Draghi’s Bond Rally Means Bailed-Out Ireland Can Borrow for Free

Four years ago, Ireland had to be bailed out by its European Union partners. Today investors are paying to lend it money.

Ireland joined nations from Germany to Austria and Finland as its two-year note yield dropped below zero for the first time. Irish 10-year bond rates also dropped to record lows along with Italy’s after European Central Bank policy makers yesterday cut their key interest rate and signaled at least 700 billion euros ($906 billion) of aid to support the flagging euro-zone economy. A report today confirmed the region’s economic recovery ground to a halt in the second quarter.
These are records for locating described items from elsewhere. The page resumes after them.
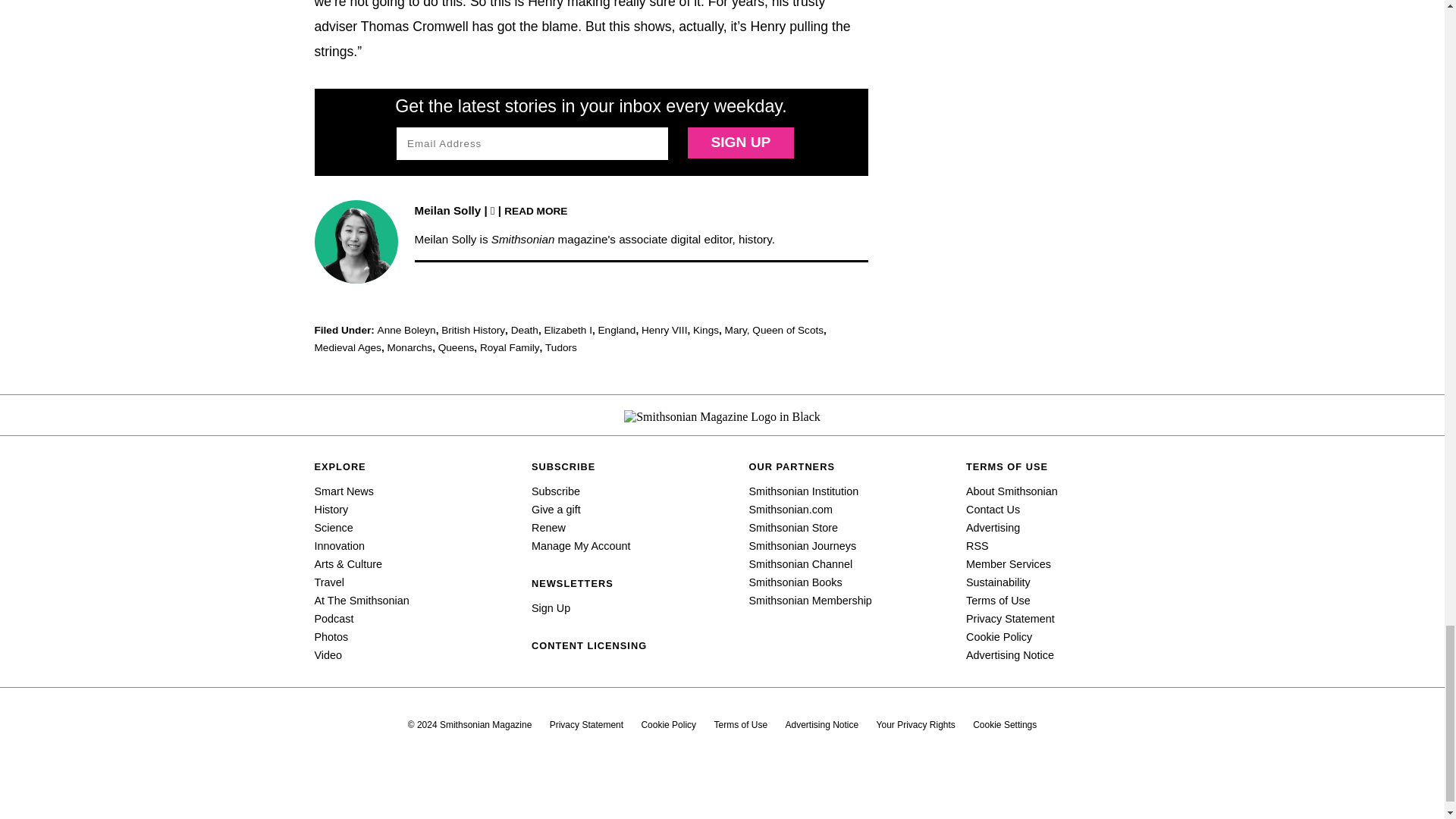
Sign Up (740, 142)
Read more from this author (535, 210)
Given the description of an element on the screen output the (x, y) to click on. 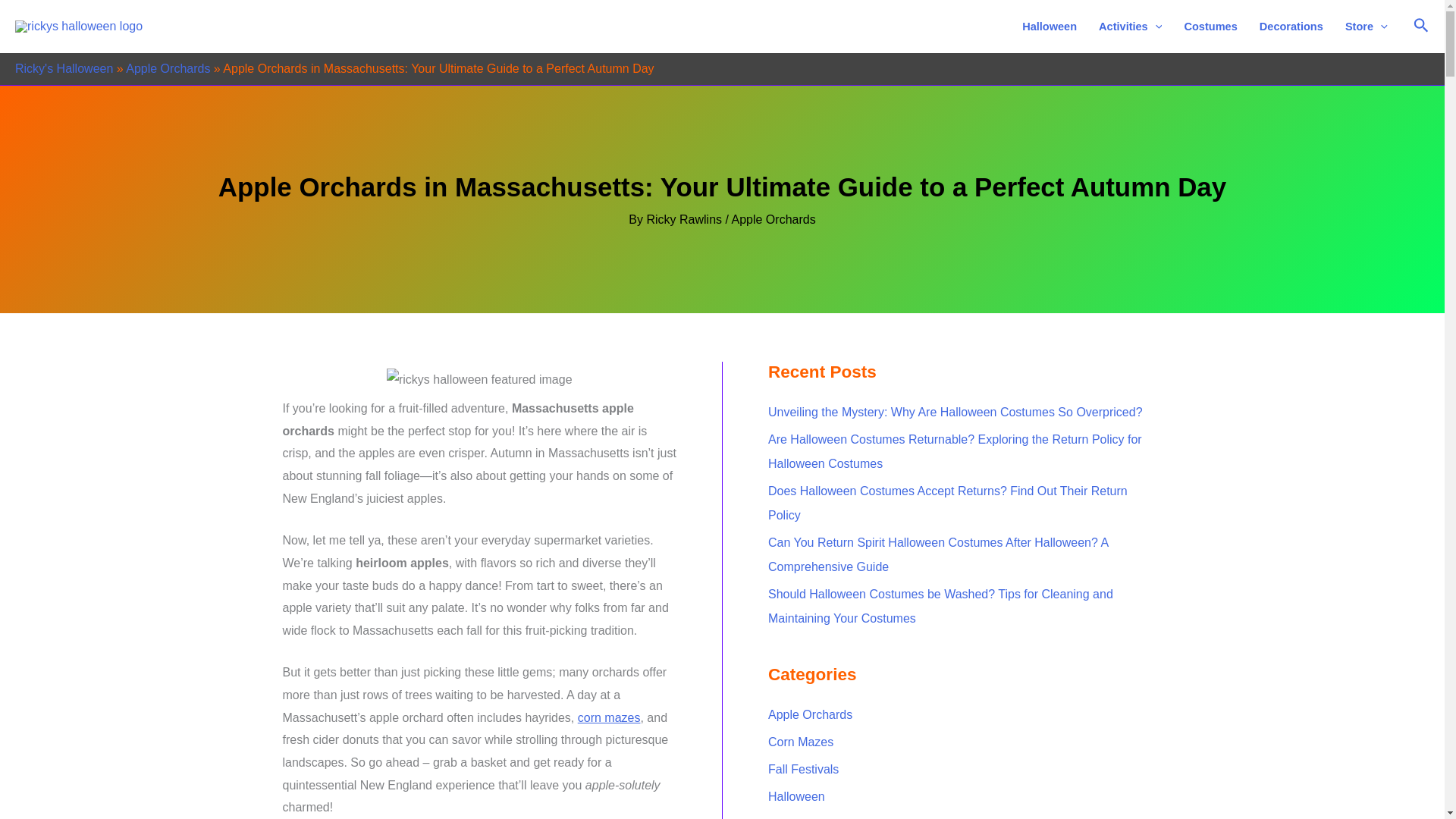
Halloween (1049, 26)
Decorations (1290, 26)
Apple Orchards (167, 68)
corn mazes (609, 717)
View all posts by Ricky Rawlins (685, 219)
Store (1365, 26)
Activities (1130, 26)
Ricky's Halloween (63, 68)
Costumes (1210, 26)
Negative yields reflect “ECB policy but also reflect a mounting belief in the lack of positive prospect for the European economy,” said Luca Jellinek, head of European rates strategy at Credit Agricole SA’s investment banking unit in London. “This is good news for the periphery.”

Ireland’s two-year yield fell two basis points, or 0.02 percentage point, to 0.004 percent at 10:04 a.m. London time after dropping to minus 0.004 percent, the least since Bloomberg began collecting the data in 2003. The 4.6 percent note due April 2016 rose 0.015, or 15 euro cents per 1,000-euro face amount, to 107.365.

A negative yield means investors buying the securities will get less back than they paid when the debt matures.

Yield Surge

The two-year yield surged to as high as 23.503 percent in July 2011, less than a year after the nation sought a 67.5 billion-euro bailout as its banks came close to collapse in the wake of western Europe’s worst real-estate market bust.

Two-year rates are also negative in Austria, Belgium, Finland, France, Germany and the Netherlands, as well as non-euro nations Denmark and Switzerland, according to data compiled by Bloomberg.

Ireland’s 10-year yield slid as much as four basis points to 1.703 percent, while Italy’s tumbled to 2.275 percent. The benchmark German 10-year bund yield declined one basis point to 0.96 percent.

Gross domestic product in the three months through June was unchanged from the first quarter, when it increased 0.2 percent, the European Union’s statistics office in Luxembourg said today. The reading confirmed Eurostat’s Aug. 14 estimate.

Euro-area government securities returned 10 percent this year through yesterday, Bloomberg World Bond Indexes show. Ireland’s have earned 12 percent and Germany’s 6.8 percent.